> What the exercise asks
Recast everything from the line containing "Where should I click to: Switch" down to the line containing "point(321,131)" as a numbered list, leaving out blank lines.

> Material supplied
------------------------------------

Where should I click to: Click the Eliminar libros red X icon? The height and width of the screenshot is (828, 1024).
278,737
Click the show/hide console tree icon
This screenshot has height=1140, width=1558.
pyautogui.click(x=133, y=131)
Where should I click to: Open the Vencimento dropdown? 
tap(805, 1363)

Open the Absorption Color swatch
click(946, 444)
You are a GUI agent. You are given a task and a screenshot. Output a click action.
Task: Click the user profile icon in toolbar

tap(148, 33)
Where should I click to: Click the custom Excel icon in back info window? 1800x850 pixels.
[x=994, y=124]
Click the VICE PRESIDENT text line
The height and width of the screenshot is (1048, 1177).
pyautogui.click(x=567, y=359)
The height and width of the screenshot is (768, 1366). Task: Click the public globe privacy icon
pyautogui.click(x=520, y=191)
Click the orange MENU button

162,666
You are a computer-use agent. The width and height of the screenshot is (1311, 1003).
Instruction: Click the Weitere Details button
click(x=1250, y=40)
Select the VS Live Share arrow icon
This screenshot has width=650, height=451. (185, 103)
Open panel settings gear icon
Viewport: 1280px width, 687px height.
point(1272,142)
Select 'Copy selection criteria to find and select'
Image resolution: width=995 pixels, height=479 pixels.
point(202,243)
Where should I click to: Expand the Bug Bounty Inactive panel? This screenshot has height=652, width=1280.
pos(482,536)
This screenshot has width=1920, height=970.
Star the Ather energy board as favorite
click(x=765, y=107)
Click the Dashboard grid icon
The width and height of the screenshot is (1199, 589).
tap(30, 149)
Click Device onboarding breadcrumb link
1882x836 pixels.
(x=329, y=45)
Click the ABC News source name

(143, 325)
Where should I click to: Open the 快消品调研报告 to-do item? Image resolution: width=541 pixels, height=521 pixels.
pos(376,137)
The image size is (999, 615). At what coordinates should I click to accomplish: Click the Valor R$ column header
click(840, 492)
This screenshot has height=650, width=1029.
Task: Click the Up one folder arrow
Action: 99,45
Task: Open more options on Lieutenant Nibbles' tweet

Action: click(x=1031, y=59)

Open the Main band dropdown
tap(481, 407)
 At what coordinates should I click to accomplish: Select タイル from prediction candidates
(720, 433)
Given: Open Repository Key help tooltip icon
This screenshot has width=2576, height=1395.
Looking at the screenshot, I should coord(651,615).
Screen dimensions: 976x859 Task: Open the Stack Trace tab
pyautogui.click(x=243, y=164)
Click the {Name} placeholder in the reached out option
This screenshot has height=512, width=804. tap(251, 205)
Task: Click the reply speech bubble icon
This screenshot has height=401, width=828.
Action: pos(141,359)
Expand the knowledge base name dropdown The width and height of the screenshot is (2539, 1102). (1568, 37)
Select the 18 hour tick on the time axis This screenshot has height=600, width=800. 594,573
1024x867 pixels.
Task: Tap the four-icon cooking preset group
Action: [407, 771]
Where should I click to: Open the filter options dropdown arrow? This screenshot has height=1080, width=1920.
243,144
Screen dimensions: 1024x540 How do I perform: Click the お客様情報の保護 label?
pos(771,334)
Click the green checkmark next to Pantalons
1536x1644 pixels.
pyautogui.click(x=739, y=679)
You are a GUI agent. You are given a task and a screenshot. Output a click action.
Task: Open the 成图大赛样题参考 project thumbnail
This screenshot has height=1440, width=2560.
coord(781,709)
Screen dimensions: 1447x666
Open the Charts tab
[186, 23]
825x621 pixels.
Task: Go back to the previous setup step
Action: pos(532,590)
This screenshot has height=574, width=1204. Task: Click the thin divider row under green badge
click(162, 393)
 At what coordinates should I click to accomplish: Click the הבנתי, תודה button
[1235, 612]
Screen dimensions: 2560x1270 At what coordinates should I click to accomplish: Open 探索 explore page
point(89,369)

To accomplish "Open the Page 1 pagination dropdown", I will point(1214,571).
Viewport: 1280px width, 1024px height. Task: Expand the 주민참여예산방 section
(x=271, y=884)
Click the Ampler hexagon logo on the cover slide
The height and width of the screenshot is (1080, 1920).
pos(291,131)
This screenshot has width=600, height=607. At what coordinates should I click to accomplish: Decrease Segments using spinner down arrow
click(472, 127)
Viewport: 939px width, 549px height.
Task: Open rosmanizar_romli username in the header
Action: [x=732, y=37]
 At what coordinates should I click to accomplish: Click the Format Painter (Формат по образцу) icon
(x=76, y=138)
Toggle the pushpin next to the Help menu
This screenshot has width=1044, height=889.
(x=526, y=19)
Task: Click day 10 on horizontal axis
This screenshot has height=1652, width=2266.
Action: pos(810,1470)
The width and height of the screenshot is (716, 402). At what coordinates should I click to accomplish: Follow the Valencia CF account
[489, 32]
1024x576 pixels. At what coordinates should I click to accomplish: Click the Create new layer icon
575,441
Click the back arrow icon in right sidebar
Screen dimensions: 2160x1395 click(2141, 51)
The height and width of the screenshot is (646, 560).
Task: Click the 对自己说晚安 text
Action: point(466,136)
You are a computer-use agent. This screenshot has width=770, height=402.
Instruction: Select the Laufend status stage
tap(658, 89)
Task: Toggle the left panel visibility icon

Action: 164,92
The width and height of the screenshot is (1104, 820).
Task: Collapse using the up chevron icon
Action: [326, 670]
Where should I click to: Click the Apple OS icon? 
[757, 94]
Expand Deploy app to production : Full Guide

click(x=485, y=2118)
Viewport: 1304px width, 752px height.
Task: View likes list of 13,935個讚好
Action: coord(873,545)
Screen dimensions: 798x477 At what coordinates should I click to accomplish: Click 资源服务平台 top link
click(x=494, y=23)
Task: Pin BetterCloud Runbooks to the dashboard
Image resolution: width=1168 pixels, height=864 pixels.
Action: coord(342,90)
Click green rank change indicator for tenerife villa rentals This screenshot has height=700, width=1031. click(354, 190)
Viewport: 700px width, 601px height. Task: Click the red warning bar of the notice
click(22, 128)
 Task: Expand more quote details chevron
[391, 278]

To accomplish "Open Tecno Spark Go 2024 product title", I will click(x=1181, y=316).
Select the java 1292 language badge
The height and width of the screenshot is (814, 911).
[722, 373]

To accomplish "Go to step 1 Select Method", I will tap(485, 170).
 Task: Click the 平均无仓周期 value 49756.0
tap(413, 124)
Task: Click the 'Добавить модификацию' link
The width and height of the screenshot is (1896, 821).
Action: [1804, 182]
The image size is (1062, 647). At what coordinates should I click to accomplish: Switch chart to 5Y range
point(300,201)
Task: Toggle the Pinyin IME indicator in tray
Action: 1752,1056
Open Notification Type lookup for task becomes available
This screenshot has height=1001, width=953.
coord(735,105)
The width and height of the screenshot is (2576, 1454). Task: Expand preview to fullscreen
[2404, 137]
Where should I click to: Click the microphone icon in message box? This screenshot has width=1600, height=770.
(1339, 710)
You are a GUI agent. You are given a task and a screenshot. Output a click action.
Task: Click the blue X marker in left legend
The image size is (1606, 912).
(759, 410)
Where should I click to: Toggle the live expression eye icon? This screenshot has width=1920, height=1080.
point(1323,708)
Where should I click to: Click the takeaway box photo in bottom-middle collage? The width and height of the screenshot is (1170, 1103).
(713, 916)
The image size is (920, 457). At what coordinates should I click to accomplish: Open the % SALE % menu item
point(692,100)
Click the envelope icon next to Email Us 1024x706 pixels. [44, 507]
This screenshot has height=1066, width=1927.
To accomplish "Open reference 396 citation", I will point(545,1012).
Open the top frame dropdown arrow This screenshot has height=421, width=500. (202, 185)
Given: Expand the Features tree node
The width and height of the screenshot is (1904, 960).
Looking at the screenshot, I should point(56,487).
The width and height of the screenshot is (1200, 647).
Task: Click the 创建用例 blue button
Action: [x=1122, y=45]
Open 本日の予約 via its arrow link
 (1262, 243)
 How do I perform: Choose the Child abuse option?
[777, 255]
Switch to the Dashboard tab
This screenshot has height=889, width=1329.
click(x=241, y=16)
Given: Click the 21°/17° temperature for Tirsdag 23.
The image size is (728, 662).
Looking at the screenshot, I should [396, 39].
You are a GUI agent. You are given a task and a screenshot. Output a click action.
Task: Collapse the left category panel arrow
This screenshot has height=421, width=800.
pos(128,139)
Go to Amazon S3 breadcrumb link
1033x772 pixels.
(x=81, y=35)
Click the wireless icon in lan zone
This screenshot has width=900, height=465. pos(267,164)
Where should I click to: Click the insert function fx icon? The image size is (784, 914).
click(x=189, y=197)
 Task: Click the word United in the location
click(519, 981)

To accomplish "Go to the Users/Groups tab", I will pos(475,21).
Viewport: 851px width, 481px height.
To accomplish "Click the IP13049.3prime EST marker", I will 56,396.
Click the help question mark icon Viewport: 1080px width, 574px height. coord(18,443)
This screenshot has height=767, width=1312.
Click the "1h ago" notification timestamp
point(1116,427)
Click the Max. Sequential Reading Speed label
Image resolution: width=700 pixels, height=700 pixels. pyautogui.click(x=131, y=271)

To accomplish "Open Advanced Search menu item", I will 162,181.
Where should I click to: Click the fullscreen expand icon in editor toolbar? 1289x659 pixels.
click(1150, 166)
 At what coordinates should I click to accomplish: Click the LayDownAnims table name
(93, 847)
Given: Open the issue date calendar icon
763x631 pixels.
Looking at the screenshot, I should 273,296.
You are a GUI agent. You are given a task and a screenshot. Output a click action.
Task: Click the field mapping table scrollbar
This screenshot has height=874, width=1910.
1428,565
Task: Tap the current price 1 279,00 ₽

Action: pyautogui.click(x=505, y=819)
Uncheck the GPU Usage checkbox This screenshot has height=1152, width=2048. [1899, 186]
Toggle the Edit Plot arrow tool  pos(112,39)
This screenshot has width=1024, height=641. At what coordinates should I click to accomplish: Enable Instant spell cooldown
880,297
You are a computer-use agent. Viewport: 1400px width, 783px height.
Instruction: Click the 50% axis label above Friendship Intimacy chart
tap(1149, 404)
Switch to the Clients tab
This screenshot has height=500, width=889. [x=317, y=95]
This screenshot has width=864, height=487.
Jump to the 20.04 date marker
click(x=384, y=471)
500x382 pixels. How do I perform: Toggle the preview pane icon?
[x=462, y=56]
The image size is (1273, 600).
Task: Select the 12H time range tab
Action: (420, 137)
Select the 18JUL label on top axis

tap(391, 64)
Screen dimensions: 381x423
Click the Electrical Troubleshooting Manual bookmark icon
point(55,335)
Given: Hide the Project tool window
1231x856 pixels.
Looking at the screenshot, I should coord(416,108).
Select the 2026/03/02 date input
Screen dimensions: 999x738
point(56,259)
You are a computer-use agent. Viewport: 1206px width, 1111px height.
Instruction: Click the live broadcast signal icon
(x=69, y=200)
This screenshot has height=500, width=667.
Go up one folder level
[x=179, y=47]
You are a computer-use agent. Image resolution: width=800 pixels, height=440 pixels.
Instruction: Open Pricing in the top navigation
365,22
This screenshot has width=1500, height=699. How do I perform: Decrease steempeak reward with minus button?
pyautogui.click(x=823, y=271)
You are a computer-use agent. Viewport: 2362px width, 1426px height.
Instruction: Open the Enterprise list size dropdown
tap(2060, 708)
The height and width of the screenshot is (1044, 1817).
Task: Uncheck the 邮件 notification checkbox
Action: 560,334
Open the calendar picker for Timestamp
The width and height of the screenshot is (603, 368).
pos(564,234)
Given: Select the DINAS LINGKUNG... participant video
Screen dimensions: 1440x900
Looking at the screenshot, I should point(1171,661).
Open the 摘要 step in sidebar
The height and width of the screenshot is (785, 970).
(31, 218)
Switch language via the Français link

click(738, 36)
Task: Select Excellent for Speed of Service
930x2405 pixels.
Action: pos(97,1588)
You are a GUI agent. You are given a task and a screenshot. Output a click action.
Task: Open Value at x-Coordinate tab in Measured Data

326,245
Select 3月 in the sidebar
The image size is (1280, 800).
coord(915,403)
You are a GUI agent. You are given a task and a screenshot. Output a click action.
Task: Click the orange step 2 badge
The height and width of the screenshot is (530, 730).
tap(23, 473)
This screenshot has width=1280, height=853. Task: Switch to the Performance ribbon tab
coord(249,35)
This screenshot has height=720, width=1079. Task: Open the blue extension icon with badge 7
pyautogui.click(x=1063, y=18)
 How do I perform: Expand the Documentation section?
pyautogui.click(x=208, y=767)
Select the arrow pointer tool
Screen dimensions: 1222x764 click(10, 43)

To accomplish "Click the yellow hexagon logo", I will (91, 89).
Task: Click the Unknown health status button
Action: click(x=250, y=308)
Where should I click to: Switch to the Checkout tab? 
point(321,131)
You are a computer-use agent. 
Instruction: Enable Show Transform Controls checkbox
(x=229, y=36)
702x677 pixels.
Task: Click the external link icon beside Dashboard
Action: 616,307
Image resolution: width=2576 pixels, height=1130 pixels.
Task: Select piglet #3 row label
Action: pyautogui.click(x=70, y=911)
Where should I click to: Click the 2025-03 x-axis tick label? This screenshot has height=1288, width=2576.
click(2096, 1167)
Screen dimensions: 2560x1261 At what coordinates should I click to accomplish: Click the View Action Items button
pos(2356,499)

------------------------------------

> Response to the task
1. Where should I click to: Switch to the Checkout tab? 
2. point(321,131)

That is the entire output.